Updated

Fierce fighting involving U.S. warplanes and Afghan troops in southern Afghanistan left at least 16 suspected Taliban rebels and three police dead, an official said Friday.

Amir Mohammed Akhund, deputy governor of southern Helmand province, said more than 250 Afghan police and army troops were hunting dozens of militants in Sangin district, and U.S. planes had bombed the area.

Afghan forces had recovered the bodies of 16 dead militants, including local Taliban commander Mullah Thorjan, he said.

Thirteen Afghan forces and four Taliban were wounded, he said.

The clashes in Helmand, a hotbed of the anti-government insurgency and the drug trade, underline the challenges that will face NATO peacekeepers from Britain set to deploy there later this year.

Fighting began Thursday when police were deployed to the Haji Fateh area to search for Taliban rebels hiding there, said Ghulam Muhiddin, the chief of administration in southern Helmand province.

Local police chief Abraham Jan said insurgents ambushed a police convoy.

Clashes intensified Friday as Afghan army forces joined a search operation against the militants, with U.S. support.

A U.S. military spokesman, Lt.

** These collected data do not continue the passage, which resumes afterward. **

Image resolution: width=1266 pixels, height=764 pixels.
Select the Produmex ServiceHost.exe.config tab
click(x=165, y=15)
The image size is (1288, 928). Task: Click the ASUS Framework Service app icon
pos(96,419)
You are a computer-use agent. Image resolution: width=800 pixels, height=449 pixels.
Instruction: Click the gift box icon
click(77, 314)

Col. Jerry O'Hara, said American forces, including A-10 war planes, responded to an initial attack on Afghan security forces by up to 30 militants.

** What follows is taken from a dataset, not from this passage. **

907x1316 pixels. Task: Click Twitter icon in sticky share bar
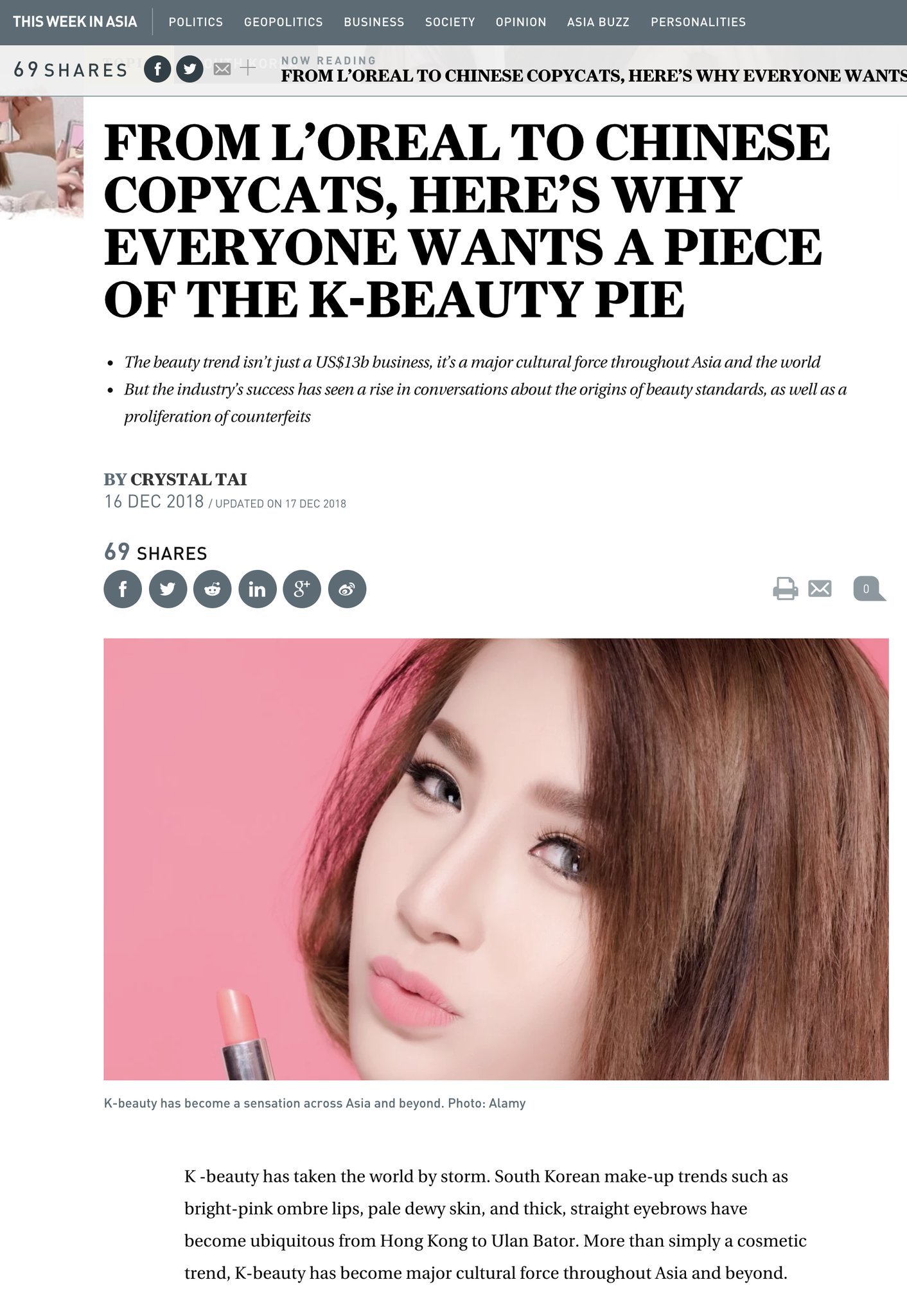click(189, 69)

He said there were no reports of casualties among the U.S. troops, and the fighting was ongoing.

Four years after the hard-line Taliban regime was ousted, its militant supporters are still fighting for control of the U.S.-backed central government, particularly in the volatile south and east of the country.

Last year, more than 1,600 people died in the violence, the highest death toll since 2001.

NATO peacekeepers, which currently help maintain security in Afghanistan's relatively stable north and west, are fanning out into southern provinces, which have recently faced a wave of suicide attacks.

Britain announced last week it would deploy about 4,000 additional troops to Afghanistan after it takes control of NATO's mission there in May. It will operate a regional base in Kandahar and a so-called provincial reconstruction team in neighboring Helmand, which also is an important center of illicit opium production.

The deployment could pave the way for a reduction in the U.S.-led coalition force in Afghanistan charged with hunting Taliban and al-Qaida fighters. The coalition currently numbers about 20,000 troops.